Your assignment: Copy the Delirium book review below word for word.

Excerpted text:
################
Delirium by Lauren Oliver – review

book review delirium

To finish up my dystopian novels cycle, I’m going to talk about Delirium by Lauren Oliver. My first thoughts when reading this novel were that it wasn’t as good as the previous two I reviewed, Matched and Divergent. I read about 100 pages into Delirium and then put it down for a week, because I was a little burnt out on the whole dystopian scene.

When I picked it back up, I realized that it was actually just as good as the aforementioned novels, but the writing style was different. Delirium is a novel where “Love” is a disease called amor deliria nervosa (which used to be considered things like stress, heart disease, depression, insomnia, etc.), and society has found a way to cure it. They never explain exactly what the cure is, but it sounds like it’s some kind of lobotomy. It’s dangerous and can kill someone if it goes wrong, but usually the procedure rids a person of any inflammatory emotions so they just kind of glide through life in an apathetic, obedient kind of way. Children get their “cures” around the time that they finish school, and from there, they are paired with someone whom they will marry. They will have children if the government tells them to, or they won’t, but it doesn’t really matter to them, because they don’t care. They don’t love the person they marry, they don’t care what kind of work they do, they don’t have any really passions or hobbies, though they go through the motions of having them, and on some occasions, they actually kill their children because they can’t be bothered with them.
################
Dataset entries
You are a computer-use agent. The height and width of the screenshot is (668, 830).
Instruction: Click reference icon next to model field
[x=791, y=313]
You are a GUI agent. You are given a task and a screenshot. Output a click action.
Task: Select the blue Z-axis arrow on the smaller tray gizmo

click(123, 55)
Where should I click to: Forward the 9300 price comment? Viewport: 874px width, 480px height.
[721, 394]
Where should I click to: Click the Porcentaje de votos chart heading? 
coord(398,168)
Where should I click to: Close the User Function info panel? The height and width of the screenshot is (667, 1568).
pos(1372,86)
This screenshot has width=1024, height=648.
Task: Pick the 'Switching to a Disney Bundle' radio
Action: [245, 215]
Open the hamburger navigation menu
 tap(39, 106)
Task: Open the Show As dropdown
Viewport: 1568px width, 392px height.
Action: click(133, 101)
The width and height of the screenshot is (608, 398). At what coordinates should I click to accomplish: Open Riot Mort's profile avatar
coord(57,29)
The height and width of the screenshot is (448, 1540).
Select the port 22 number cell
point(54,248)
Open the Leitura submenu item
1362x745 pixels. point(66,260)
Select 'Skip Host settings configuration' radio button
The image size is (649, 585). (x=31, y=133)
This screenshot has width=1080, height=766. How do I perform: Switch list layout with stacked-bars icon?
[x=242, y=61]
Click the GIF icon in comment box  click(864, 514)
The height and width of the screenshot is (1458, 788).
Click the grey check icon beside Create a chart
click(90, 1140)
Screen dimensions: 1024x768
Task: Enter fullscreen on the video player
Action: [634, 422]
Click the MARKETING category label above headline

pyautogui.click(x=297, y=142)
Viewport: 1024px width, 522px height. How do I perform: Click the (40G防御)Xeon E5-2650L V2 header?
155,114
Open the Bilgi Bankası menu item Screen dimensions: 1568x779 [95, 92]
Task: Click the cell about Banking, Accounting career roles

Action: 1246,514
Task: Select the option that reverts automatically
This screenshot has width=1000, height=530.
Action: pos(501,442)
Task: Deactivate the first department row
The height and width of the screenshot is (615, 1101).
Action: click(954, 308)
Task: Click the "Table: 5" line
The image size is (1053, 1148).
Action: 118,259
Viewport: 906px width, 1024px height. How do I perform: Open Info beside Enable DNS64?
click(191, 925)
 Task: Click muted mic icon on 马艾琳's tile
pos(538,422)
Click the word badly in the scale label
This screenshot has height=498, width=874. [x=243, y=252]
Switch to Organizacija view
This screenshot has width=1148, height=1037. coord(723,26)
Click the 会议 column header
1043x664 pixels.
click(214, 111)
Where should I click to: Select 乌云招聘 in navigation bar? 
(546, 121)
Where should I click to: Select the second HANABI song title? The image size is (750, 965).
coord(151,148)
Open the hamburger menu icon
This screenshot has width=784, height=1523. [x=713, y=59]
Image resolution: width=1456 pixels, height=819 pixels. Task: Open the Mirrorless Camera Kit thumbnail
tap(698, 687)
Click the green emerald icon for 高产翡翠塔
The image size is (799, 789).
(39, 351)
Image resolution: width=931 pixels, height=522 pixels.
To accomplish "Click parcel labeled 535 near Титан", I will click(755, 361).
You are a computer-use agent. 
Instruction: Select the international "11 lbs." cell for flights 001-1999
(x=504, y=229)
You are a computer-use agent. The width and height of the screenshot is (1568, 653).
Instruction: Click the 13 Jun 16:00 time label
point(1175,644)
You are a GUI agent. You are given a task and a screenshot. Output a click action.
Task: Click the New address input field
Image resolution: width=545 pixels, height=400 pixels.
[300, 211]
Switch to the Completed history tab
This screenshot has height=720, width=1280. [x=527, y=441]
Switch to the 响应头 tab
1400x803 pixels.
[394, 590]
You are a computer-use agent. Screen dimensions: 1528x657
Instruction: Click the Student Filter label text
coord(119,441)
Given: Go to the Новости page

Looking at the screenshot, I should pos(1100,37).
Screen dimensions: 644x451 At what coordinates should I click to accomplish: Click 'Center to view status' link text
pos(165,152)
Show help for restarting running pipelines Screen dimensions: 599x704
################
Exercise result:
Delirium by Lauren Oliver – review

book review delirium

To finish up my dystopian novels cycle, I’m going to talk about Delirium by Lauren Oliver. My first thoughts when reading this novel were that it wasn’t as good as the previous two I reviewed, Matched and Divergent. I read about 100 pages into Delirium and then put it down for a week, because I was a little burnt out on the whole dystopian scene.

When I picked it back up, I realized that it was actually just as good as the aforementioned novels, but the writing style was different. Delirium is a novel where “Love” is a disease called amor deliria nervosa (which used to be considered things like stress, heart disease, depression, insomnia, etc.), and society has found a way to cure it. They never explain exactly what the cure is, but it sounds like it’s some kind of lobotomy. It’s dangerous and can kill someone if it goes wrong, but usually the procedure rids a person of any inflammatory emotions so they just kind of glide through life in an apathetic, obedient kind of way. Children get their “cures” around the time that they finish school, and from there, they are paired with someone whom they will marry. They will have children if the government tells them to, or they won’t, but it doesn’t really matter to them, because they don’t care. They don’t love the person they marry, they don’t care what kind of work they do, they don’t have any really passions or hobbies, though they go through the motions of having them, and on some occasions, they actually kill their children because they can’t be bothered with them.